# MATERIAL FOR THIS TASK start

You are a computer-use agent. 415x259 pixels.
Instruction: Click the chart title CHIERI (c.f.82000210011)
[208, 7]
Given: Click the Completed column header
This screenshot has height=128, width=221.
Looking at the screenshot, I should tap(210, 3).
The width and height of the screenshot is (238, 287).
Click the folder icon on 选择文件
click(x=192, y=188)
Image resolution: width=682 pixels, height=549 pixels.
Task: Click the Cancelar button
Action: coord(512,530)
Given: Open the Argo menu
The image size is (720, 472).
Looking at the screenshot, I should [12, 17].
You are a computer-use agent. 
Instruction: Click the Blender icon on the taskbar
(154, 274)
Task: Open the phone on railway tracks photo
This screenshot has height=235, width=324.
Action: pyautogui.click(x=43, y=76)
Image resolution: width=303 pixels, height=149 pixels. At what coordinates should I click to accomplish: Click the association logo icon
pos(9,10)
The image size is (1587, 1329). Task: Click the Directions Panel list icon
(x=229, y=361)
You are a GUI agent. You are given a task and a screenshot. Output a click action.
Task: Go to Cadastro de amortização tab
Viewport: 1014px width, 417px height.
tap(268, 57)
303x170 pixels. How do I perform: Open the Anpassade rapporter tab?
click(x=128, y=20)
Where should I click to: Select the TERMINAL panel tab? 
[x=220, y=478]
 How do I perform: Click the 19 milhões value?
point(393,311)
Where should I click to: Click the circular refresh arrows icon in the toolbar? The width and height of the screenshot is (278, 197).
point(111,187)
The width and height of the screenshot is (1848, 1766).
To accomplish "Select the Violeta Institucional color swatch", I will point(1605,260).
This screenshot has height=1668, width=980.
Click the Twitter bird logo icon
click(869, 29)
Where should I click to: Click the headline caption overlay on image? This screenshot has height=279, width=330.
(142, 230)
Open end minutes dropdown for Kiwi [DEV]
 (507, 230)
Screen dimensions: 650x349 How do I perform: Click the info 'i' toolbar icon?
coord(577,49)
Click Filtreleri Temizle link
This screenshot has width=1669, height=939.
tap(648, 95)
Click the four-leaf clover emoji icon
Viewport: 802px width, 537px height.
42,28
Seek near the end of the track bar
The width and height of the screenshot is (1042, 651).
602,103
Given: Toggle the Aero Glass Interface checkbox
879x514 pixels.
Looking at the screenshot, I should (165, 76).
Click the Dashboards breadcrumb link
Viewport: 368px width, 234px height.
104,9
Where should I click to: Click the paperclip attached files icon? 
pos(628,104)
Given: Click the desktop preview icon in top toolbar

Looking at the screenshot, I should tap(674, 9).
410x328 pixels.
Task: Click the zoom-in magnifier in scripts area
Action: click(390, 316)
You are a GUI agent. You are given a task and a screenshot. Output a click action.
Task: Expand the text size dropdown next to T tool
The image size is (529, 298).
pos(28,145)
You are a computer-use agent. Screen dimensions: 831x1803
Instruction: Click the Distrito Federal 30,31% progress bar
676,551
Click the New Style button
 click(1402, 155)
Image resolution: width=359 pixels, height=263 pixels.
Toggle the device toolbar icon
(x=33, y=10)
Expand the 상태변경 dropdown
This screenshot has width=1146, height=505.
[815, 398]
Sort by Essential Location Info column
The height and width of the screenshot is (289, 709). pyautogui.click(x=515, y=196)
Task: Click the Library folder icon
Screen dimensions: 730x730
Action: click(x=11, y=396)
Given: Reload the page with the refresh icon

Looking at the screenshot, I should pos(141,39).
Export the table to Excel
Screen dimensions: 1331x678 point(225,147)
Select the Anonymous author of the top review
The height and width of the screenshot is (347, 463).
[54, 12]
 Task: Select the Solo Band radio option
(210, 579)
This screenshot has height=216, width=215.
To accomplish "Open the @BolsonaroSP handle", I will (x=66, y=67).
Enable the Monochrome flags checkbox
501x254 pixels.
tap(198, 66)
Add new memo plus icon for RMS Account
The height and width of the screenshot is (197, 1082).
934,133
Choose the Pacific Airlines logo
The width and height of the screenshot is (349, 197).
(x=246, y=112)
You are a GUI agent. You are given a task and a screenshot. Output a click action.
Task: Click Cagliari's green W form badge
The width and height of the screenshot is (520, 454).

# MATERIAL FOR THIS TASK end

Which lines in the rows above contain the string "Instruction"? Show each of them in full.

● WRITTEN SOLUTION:
Instruction: Click the chart title CHIERI (c.f.82000210011)
Instruction: Click the Blender icon on the taskbar
Instruction: Click the Distrito Federal 30,31% progress bar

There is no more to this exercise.